Michael has a BA in History & American Studies and an MSc in American History from the University of Edinburgh. He comes from a proud military family and has spent most of his career as an educator in the Middle East and Asia. His passion is travel, and he seizes any opportunity to share his experiences in the most immersive way possible, whether at sea or on the land.

Part of our in-depth series exploring Sioux Nation Forts

Fought on August 1, 1867, three miles from Fort C.F. Smith, Montana, Territory, the battle pitted a determined stand of 31 soldiers and civilians against more than 700 Sioux and Cheyenne warriors. Fortified behind a barrier of a low log corral, the combined soldier/civilian force withstood six hours of attacks before relief finally arrived to disperse the warriors. Known as the Hayfield Fight, the site is located about three miles from Fort C.F. Smith, Montana. The site is on private land, marked by a monument and plaque.

The following is from the book, Indian Wars, by Bill Yenne.

On August 1, about eight hundred warriors attacked hay-cutters near Fort C.F. Smith. Lieutenant Sigismund Sternberg, heading a twenty-man 27th Infantry Regiment guard detail organized a defense and returned fire with their new breech-loading Springfields. The Lakota started a grassfire, but it blew back away from the troopers' defensive position. Private Charles Bradley was sent for help, and he managed to get through to the fort and return with a howitzer-equipped relief column. The Lakota withdrew, and the Hayfield Fight ended with Lieutenant Sternberg and one other soldier killed in action.

The following version is from the book, Encyclopedia of Indian Wars, by Gregory F. Michno:

1 August 1867,Yellowtail, Montana: After the annual Sun Dance in 1867, many bands of Lakotas and Cheyennes decided to attack the posts on the hated Bozeman Trail. About two and a half miles northeast of Fort C.F. Smith, on the Bighorn River, a willow-and-log stockade protected the employees of A.C. Leighton, contracted to cut hay for the fort.

On the morning of 1 August, 20 enlisted men of various companies of the 27th Infantry, under Lt. Sigismund Sternberg, guarded 6 civilians cutting hay. At about 11 a.m., more than 800 warriors descended upon the stockade. After a failed decoy, the Indians charged in and were surprised by the amount of fire the soldiers could muster with their new Springfield-Allin Breech-loaders. Falling back, the warriors set fire to the hay upwind. The flames were within 20 feet of the stockade when a providential change in wind direction moved the blaze away.

The Indians attacked again. Lt. Sternberg admonished his command, "Stand up, men, and fight like soldiers!" They were his last words, for just then he caught a bullet in the head. Sgt. James Norton took command, but he too was hit. Then Pvt. Thomas Navin of F Company was killed. By default, civilian Al Colvin took over. Colvin was a whirlwind, firing his 16-shot Henry rifle incessantly from all around the perimeter.

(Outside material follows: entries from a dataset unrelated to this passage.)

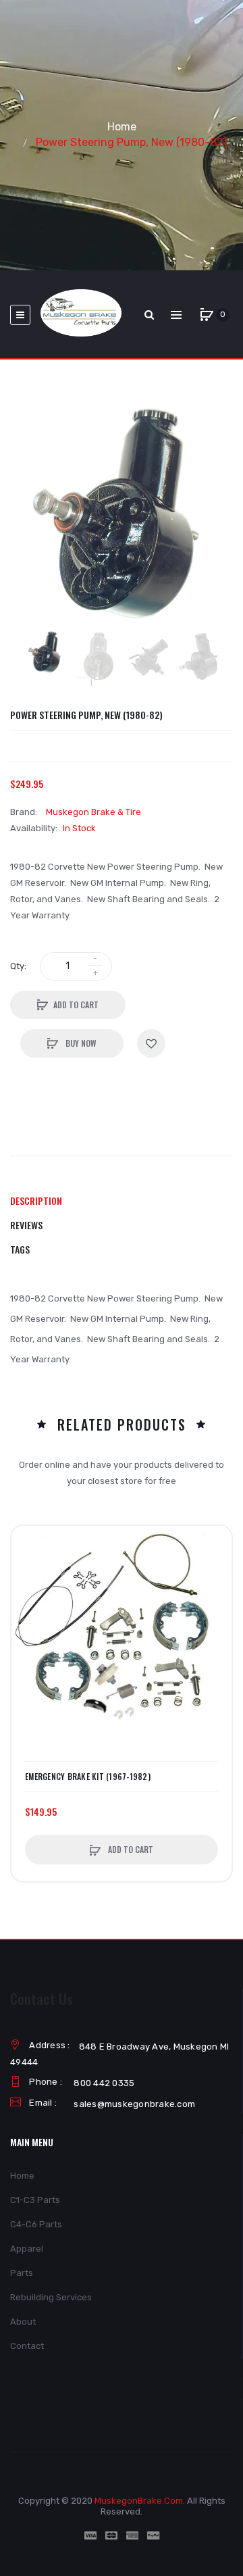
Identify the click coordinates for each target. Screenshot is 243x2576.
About (23, 2322)
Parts (21, 2273)
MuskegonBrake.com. (139, 2501)
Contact (27, 2346)
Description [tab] (36, 1200)
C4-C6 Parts (36, 2224)
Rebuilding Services (51, 2297)
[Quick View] (28, 1594)
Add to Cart (76, 1004)
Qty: (18, 966)
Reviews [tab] (26, 1225)
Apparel (26, 2249)
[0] (206, 314)
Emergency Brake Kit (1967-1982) (88, 1776)
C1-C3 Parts (35, 2200)
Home (121, 126)
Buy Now (80, 1043)
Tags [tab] (20, 1249)
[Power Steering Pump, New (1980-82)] (46, 652)
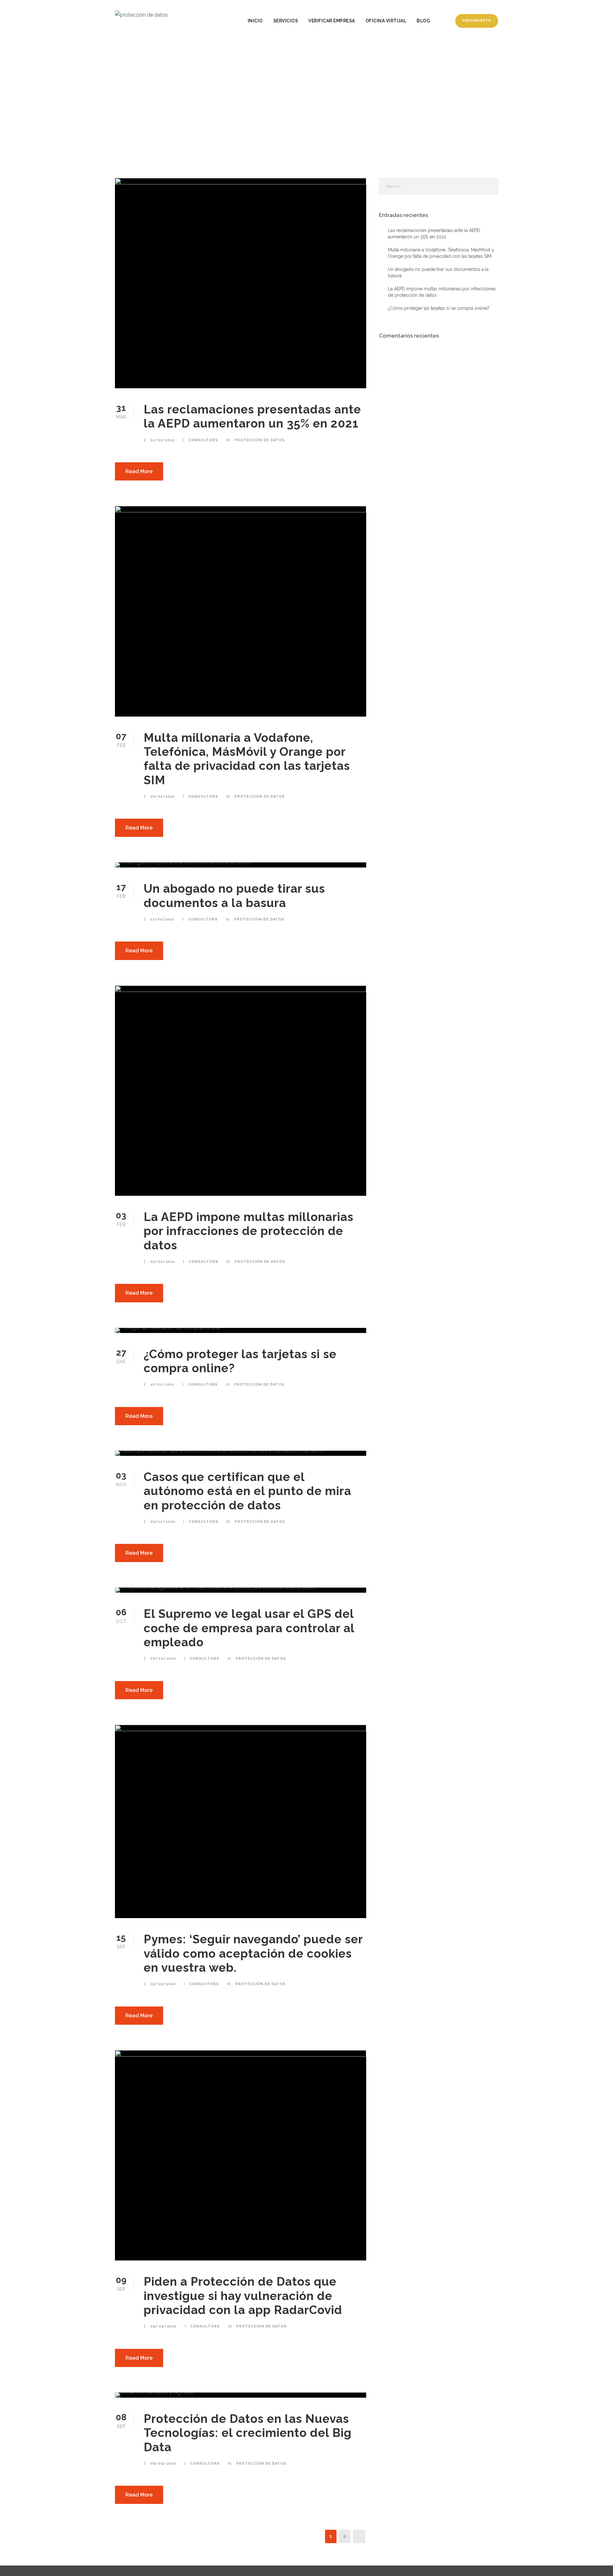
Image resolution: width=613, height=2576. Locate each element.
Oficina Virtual (386, 20)
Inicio (255, 20)
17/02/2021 (162, 919)
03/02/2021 (162, 1262)
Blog (423, 20)
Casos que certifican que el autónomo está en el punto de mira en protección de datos (247, 1491)
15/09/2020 (163, 1984)
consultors (203, 440)
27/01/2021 (162, 1384)
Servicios (285, 20)
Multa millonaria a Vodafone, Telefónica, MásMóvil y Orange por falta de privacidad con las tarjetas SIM (247, 759)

Pvt. Charles Bradley of Company E volunteered to ride to Fort Smith for help. Though knocked off his horse by a blow from a pursuing warrior, Bradley reached the post. Lt. Col. Luther P. Bradley was slow in responding; it was 4 p.m. before he sent out Capt. Thomas B. Burrowes with Company G and a howitzer, and shortly afterward, Lt. Reuben N. Fenton with Company H. The relief force got to the hay stockade at sundown. By then the Indians had given up the attack. Perhaps 450 Indians still hovered on the bluffs, and Burrowes drove them off. In the gathering night, the exhausted defenders rode back to Fort Smith.

Sternberg and Navin were killed, and 3 other soldiers were wounded, as was 1 civilian. About 8 warriors were killed and 30 wounded.